> WHAT THIS TASK INVOLVES: Add 144 to every coordinate in the answers, then write out again every line from the one with "You are a GUI" up to and including the one with "Action: click(x=127, y=125)", requests included, and nothing beyond those lines.
* Start DATASET *
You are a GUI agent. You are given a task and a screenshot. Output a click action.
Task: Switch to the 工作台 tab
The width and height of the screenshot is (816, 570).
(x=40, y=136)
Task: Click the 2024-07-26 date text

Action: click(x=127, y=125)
* End DATASET *
* Start DATASET *
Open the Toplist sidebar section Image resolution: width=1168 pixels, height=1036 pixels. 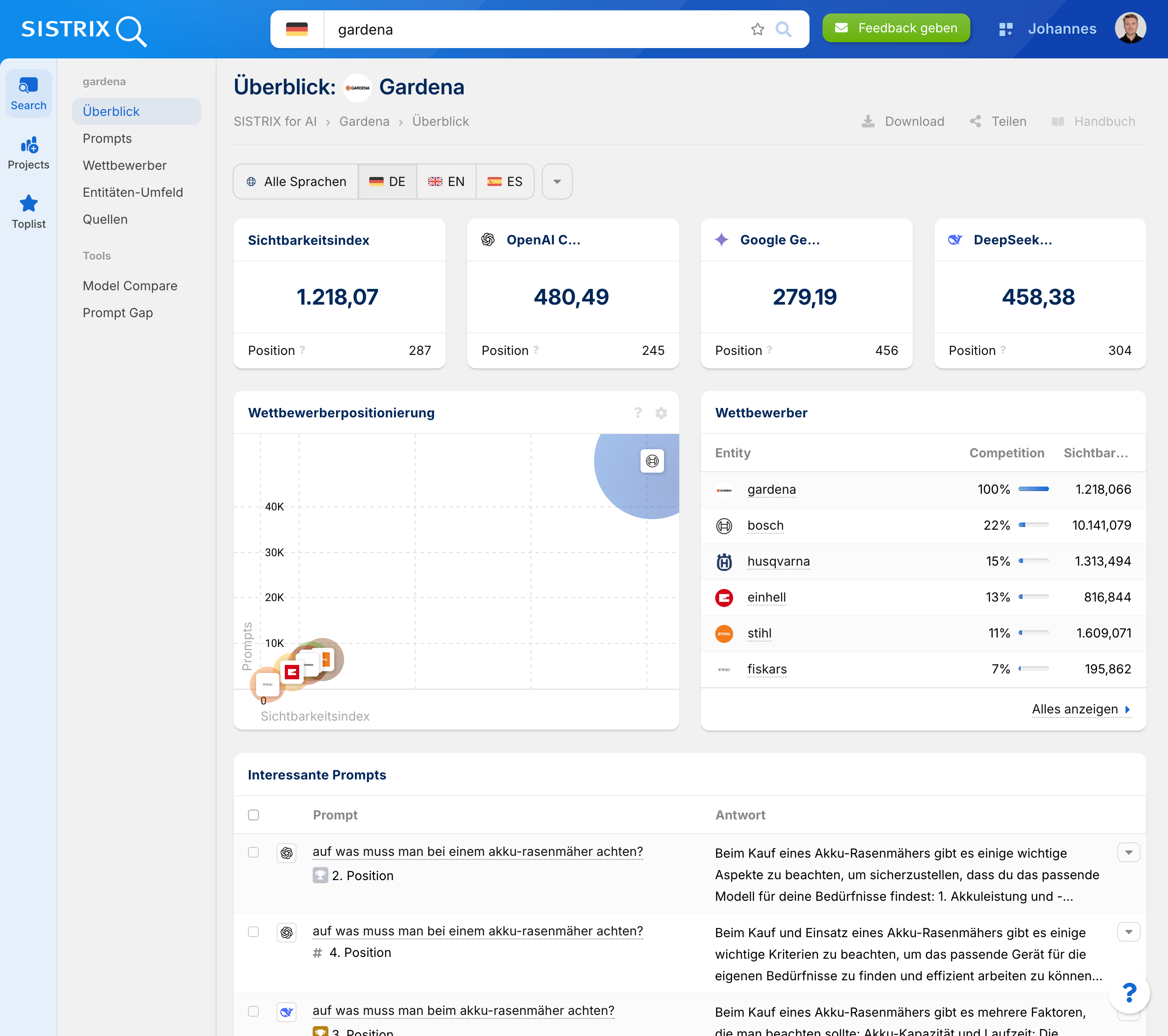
* End DATASET *
> ANSWER IN FULL:
You are a GUI agent. You are given a task and a screenshot. Output a click action.
Task: Switch to the 工作台 tab
The width and height of the screenshot is (816, 570).
(x=184, y=280)
Task: Click the 2024-07-26 date text

Action: click(x=271, y=269)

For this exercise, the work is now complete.